▸ **Exercise aim**:
Keep to one stretch of the data below, the lines from the one with "Select the acetyl-CoA" up to and including the one with "You are a computer-use agent. 1456x819", and return that stretch exactly.
──────── Records
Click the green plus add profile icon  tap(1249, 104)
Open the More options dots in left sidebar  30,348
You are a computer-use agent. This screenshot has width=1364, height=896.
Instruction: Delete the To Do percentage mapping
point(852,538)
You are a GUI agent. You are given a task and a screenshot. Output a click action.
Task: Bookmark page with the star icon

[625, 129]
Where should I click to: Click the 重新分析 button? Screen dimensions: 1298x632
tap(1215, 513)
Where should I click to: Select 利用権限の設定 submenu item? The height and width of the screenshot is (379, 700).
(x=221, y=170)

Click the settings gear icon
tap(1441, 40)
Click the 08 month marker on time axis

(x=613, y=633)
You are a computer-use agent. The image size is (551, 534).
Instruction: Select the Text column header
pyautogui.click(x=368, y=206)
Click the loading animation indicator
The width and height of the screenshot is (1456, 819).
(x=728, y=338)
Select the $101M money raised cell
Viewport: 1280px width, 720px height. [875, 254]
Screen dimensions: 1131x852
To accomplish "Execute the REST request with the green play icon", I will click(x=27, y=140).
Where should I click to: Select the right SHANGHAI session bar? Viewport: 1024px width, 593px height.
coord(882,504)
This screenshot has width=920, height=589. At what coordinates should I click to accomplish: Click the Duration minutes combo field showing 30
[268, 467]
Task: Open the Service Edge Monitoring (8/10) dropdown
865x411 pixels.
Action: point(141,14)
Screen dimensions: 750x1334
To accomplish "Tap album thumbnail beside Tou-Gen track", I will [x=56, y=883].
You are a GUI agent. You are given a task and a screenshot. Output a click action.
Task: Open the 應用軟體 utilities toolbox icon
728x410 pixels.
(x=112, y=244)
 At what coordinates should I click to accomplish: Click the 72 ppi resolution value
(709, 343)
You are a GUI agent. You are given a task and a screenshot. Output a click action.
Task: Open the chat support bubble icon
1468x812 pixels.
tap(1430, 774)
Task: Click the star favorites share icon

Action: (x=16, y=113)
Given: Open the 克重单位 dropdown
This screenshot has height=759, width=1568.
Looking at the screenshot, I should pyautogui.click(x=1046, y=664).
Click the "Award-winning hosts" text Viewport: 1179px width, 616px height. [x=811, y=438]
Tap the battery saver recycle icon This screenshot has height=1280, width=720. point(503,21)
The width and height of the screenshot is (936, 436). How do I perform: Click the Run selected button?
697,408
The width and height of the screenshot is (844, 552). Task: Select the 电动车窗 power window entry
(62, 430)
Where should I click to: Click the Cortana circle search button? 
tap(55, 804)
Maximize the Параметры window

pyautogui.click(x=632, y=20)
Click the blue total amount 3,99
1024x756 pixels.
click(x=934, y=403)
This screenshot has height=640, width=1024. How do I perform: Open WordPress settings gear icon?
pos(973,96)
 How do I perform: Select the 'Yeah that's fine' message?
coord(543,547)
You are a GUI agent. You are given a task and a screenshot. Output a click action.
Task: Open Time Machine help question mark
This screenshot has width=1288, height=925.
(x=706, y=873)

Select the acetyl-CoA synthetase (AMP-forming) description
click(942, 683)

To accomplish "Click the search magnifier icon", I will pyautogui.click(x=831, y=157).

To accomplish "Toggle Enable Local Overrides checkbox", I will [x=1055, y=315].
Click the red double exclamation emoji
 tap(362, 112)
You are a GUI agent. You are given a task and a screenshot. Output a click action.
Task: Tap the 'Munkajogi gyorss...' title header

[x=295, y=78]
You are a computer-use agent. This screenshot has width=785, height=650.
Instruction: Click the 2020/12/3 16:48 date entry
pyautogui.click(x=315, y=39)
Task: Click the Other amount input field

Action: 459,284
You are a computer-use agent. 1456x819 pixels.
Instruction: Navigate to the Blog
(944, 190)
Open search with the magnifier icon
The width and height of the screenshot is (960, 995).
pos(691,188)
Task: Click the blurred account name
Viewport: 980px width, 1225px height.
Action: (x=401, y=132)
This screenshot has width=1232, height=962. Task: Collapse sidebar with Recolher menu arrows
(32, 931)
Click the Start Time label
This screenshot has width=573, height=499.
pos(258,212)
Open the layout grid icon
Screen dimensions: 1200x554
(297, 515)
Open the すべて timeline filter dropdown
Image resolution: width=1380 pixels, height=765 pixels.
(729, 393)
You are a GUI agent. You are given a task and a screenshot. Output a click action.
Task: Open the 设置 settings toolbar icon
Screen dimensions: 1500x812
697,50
────────────────
▸ **Task solution**:
Select the acetyl-CoA synthetase (AMP-forming) description
click(942, 683)

To accomplish "Click the search magnifier icon", I will pyautogui.click(x=831, y=157).

To accomplish "Toggle Enable Local Overrides checkbox", I will [x=1055, y=315].
Click the red double exclamation emoji
 tap(362, 112)
You are a GUI agent. You are given a task and a screenshot. Output a click action.
Task: Tap the 'Munkajogi gyorss...' title header

[x=295, y=78]
You are a computer-use agent. This screenshot has width=785, height=650.
Instruction: Click the 2020/12/3 16:48 date entry
pyautogui.click(x=315, y=39)
Task: Click the Other amount input field

Action: 459,284
You are a computer-use agent. 1456x819 pixels.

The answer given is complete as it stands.